I live in San Diego county and had first-hand experience in the 2003 and 2007 fire. The combined total area burned was 500,000 acres. Huge. In both fires, I could see the flames from the fires. Our exit route? Not towards the flames and smoke. Duh....
With the 2007 fire we got a 6 am robo call ("reverse 911") that two fires were converging and in 30 minutes our area would be overcome. That helped a lot. They didn't say go north, or go south, etc. But WE KNEW that there was a life-threatening problem and we knew our exit options. I think that if the sirens in Lahaina would have sounded, many people may not have burned to death. So, immediately we turned on our TV, turned on Ham Radio, looked outside at the smoke and figured out what was going on. Also, we packed out cars ready to evacuate. BTW, in a fire, if you can smell smoke, you are -- by definition - - downwind of the fire.
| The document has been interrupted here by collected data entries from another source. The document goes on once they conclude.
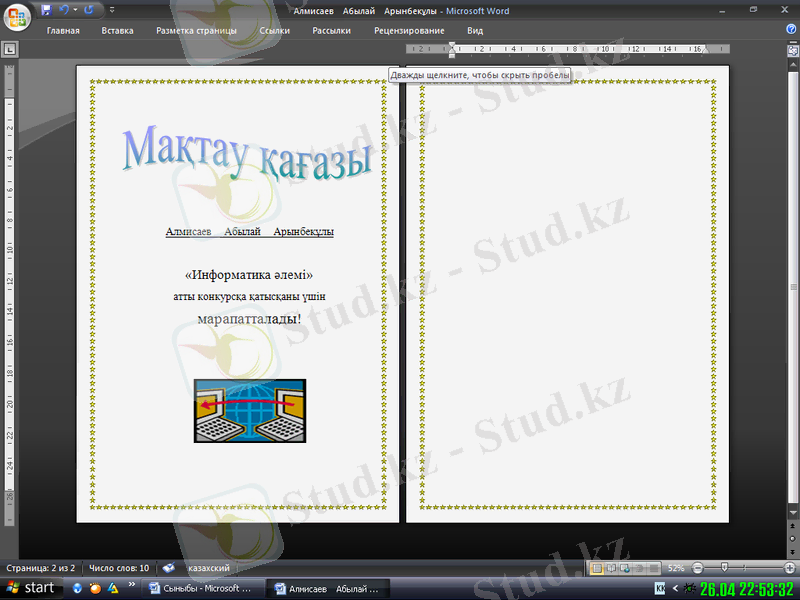The width and height of the screenshot is (800, 600).
Task: Open Customize Quick Access Toolbar dropdown
Action: click(x=111, y=10)
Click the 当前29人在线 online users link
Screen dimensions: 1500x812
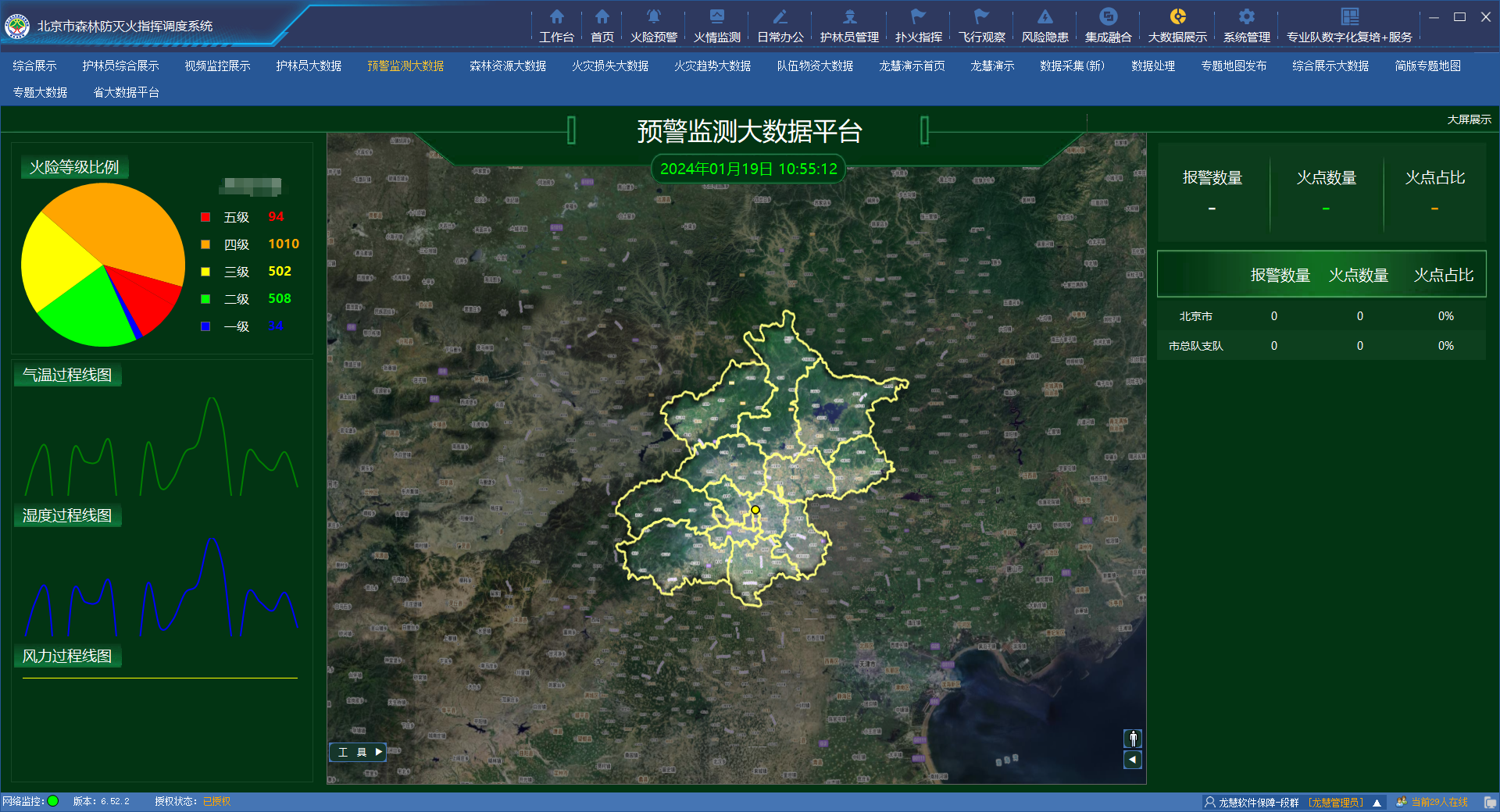point(1438,802)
That is a big warning sign.
It is so sad that this fire took the course it did - - excess fuel not remediated over several years of neglect (i.e. grass/brush), too many dwellings with flammable roofs, wooden fences connected directly to house, no defensible space, no FD units quickly on site to put out the re-ignition (at the same location) of the earlier fire, no alarm sounded, no water available to put out the fire, police not effectively helping people to evacuate. Honestly, I can't think of a worst way to have stacked the deck against Lahaina.
Shift to Lahaina - - IMHO that were several hours from when the fire started to go out of control to when the phone lines went down. Why weren't people notified? There were hours from when the fire re-emerged to when they could have sounded the sirens. The second fire appears to have been the same location as the initial fire - - why weren't there FD units held back ... just in case?
In SD county, the thousands of homes that burned tended to have inadequate "defensible space", had wooden fences connecting to the house, had flammable roofs, had too little space between buildings, had too much "fuel" too close to the house (wooden deck, patio furniture and fences, etc)_. IMHO, Lahaina was a disaster waiting to happen. Hopefully when they rebuild they'll address these issues.